BRANO DA LEGGERE

Elogio funebre del Rubbi intessuto dal suo successore don Giovanni Maria Tiraboschi, trascritto sul registro parrocchiale dei morti il giorno stesso della sua morte (15.03.1785).
Il Molto Rev. don Giovanni Antonio reputatissimo per innocenza di costumi, per austerità di vita, per gravità ecclesiastica, per umiltà d’animo, per profusa liberalità, per zelo della salute delle anime, per indefessa assiduità al tribunale della penitenza, per santa energia nell’estirpare fin dalla loro radice i vizi, nell’annunciare la Parola di Dio in modo semplice, accomodato anche ai più rozzi fra il popolo, specchiatissimo esempio a tutti i rettori d’anime. Brevissimo e disagiato era il suo sonno, che voleva interrompere, qualora non ne fosse impedito da grave malattia, alla mezzanotte per recitare a Dio le Lodi mattutine, alle quali aggiungeva altre orazioni. Per tutta la Quaresima e l’Avvento e in altri giorni praticava un rigoroso digiuno. Ciò poi che soprattutto lo distinse fu la sua carità verso gli infermi ai quali accorreva sia di giorno che di notte senza alcun riguardo alla sua vecchiaia e alla sua malferma salute”. “Parve che Iddio – così scrive il Tiraboschi – gli avesse accordato la grazia delle guarigioni e tale potere sui demoni che presto la fama di lui si diffuse per tutto il mondo cattolico. Una moltitudine di gente, che accorreva a lui da ogni parte, andò di giorno in giorno aumentando per modo che nel 1772, per lo spazio di cinque o sei mesi si potevano computare ogni giorno fino a venti o trentamila persone che da diversi paesi e città si recavano a Sorisole.
E in tanta frequenza si ebbe a notare non solo gente ordinaria, ma spiccavano molte volte personaggi distinti, no-bili, di primo rango, d’ogni ordine e grado, vescovi e prelati. Tutte le vie che conducevano a Sorisole erano inondate da uomini e donne, da cavalli, da cocchi e infermi diretti, come dicevano, al ‘prevosto santo’.

DATI DI PARTENZA
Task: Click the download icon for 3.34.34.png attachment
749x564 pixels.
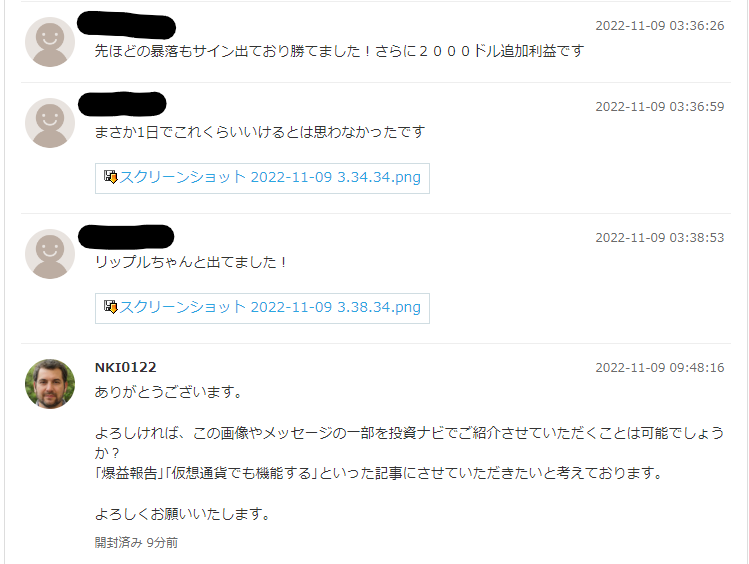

ESPLORA IL MATERIALE
#1 Rispondi a queste domande sull'elogio funebre del Rubbi.
(a) In quale giorno l'elogio fu trascritto sul registro parrocchiale dei morti?
(b) In quali periodi dell'anno don Giovanni Antonio praticava un rigoroso digiuno?
(c) Con quale nome la gente diretta a Sorisole chiamava don Giovanni Antonio?
#2 Prosegui, per favore, l'elogio funebre del Rubbi dopo la sua ultima frase.

RISPOSTE AI COMPITI
#1
(a) Il giorno stesso della sua morte, il 15.03.1785.
(b) Per tutta la Quaresima e l'Avvento, e anche in altri giorni.
(c) Lo chiamava il "prevosto santo".

#2
Da questo concorso affluivano all’altare della Madonna, dove don Rubbi dava le benedizioni, abbondanti elemosine, che lui destinava alla chiesa e delle quali aveva fatta severa proibizione anche ai suoi domestici, sebbene poveri e indigenti, di accettare la benchè minima parte”. “Beati i poveri di spirito perché di essi è il regno dei cieli”.
Con l’esempio di Cristo ha insegnato che non bisogna cercare la gloria nell’ambizione umana; ha così fissato il principio della perfetta felicità nell’umiltà dello spirito.
Sicuramente don Giovanni Antonio Rubbi aspirò a cose modeste, memore della nostra umana natura, ad un tempo stesso con origini miserevoli ma destinata al possesso del regno celeste; la bontà con tutti lo portò a considerare comuni tutte le cose e così non si lasciò corrompere dal fasto del mondo, dall’avidità delle ricchezze e dall’ambizione della vanagloria. La vita del sacerdote Rubbi ci porta anche a fare un’altra riflessione.
Possiamo ben dire che la sua vita fu perfetta perché fu unione della Sapienza con la Fortezza. “Chi dunque prende il suo nome da Cristo che è ‘potenza di Dio e sapienza di Dio’ (1Cor 1,24), quando combatte valorosamente e con forza contro il peccato, condivide con Lui anche il nome di potenza; quando invece sceglie ciò che è migliore manifesta la sua sapienza” (Immagine perfetta del Cristiano, di San Gregorio di Nissa).
Infatti con la prima conosciamo chiaramente ciò che è retto e onesto; con l’altra mettiamo in opera e manteniamo ciò che abbiamo conosciuto doversi fare.